* _Supplied data_
--------------------------------------------------

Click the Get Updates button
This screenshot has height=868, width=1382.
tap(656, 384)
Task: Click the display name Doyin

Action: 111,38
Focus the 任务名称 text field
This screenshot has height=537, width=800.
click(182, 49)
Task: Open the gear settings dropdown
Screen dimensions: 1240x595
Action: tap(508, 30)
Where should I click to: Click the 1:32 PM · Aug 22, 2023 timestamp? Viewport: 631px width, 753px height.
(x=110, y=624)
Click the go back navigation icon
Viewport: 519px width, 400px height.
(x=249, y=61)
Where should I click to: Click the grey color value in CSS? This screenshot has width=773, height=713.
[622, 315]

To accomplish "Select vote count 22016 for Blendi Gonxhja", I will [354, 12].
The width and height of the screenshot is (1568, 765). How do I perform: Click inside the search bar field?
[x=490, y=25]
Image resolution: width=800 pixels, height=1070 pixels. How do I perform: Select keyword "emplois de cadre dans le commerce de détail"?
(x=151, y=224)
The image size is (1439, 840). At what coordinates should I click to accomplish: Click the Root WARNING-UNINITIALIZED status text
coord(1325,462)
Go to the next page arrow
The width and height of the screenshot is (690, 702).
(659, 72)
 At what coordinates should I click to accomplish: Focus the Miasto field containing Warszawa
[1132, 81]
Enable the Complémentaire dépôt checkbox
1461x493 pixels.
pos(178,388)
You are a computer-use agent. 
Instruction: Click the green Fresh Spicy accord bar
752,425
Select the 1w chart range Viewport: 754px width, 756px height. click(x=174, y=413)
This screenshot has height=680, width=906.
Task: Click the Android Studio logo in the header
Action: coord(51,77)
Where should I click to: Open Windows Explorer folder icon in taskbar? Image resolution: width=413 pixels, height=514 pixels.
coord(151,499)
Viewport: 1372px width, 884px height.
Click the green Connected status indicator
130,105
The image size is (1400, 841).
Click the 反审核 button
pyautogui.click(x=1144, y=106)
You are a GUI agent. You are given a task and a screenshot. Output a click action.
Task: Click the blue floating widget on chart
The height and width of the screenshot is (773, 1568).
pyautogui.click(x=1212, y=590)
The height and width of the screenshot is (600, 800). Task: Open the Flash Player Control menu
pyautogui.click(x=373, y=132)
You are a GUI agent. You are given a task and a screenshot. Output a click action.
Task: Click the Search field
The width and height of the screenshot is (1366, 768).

--------------------------------------------------

* _What you should do_
Reproduce every line of the data above with no changes.

* _Correct answer_
Click the Get Updates button
This screenshot has height=868, width=1382.
tap(656, 384)
Task: Click the display name Doyin

Action: 111,38
Focus the 任务名称 text field
This screenshot has height=537, width=800.
click(182, 49)
Task: Open the gear settings dropdown
Screen dimensions: 1240x595
Action: tap(508, 30)
Where should I click to: Click the 1:32 PM · Aug 22, 2023 timestamp? Viewport: 631px width, 753px height.
(x=110, y=624)
Click the go back navigation icon
Viewport: 519px width, 400px height.
(x=249, y=61)
Where should I click to: Click the grey color value in CSS? This screenshot has width=773, height=713.
[622, 315]

To accomplish "Select vote count 22016 for Blendi Gonxhja", I will [354, 12].
The width and height of the screenshot is (1568, 765). How do I perform: Click inside the search bar field?
[x=490, y=25]
Image resolution: width=800 pixels, height=1070 pixels. How do I perform: Select keyword "emplois de cadre dans le commerce de détail"?
(x=151, y=224)
The image size is (1439, 840). At what coordinates should I click to accomplish: Click the Root WARNING-UNINITIALIZED status text
coord(1325,462)
Go to the next page arrow
The width and height of the screenshot is (690, 702).
(659, 72)
 At what coordinates should I click to accomplish: Focus the Miasto field containing Warszawa
[1132, 81]
Enable the Complémentaire dépôt checkbox
1461x493 pixels.
pos(178,388)
You are a computer-use agent. 
Instruction: Click the green Fresh Spicy accord bar
752,425
Select the 1w chart range Viewport: 754px width, 756px height. click(x=174, y=413)
This screenshot has height=680, width=906.
Task: Click the Android Studio logo in the header
Action: coord(51,77)
Where should I click to: Open Windows Explorer folder icon in taskbar? Image resolution: width=413 pixels, height=514 pixels.
coord(151,499)
Viewport: 1372px width, 884px height.
Click the green Connected status indicator
130,105
The image size is (1400, 841).
Click the 反审核 button
pyautogui.click(x=1144, y=106)
You are a GUI agent. You are given a task and a screenshot. Output a click action.
Task: Click the blue floating widget on chart
The height and width of the screenshot is (773, 1568).
pyautogui.click(x=1212, y=590)
The height and width of the screenshot is (600, 800). Task: Open the Flash Player Control menu
pyautogui.click(x=373, y=132)
You are a GUI agent. You are given a task and a screenshot. Output a click action.
Task: Click the Search field
The width and height of the screenshot is (1366, 768).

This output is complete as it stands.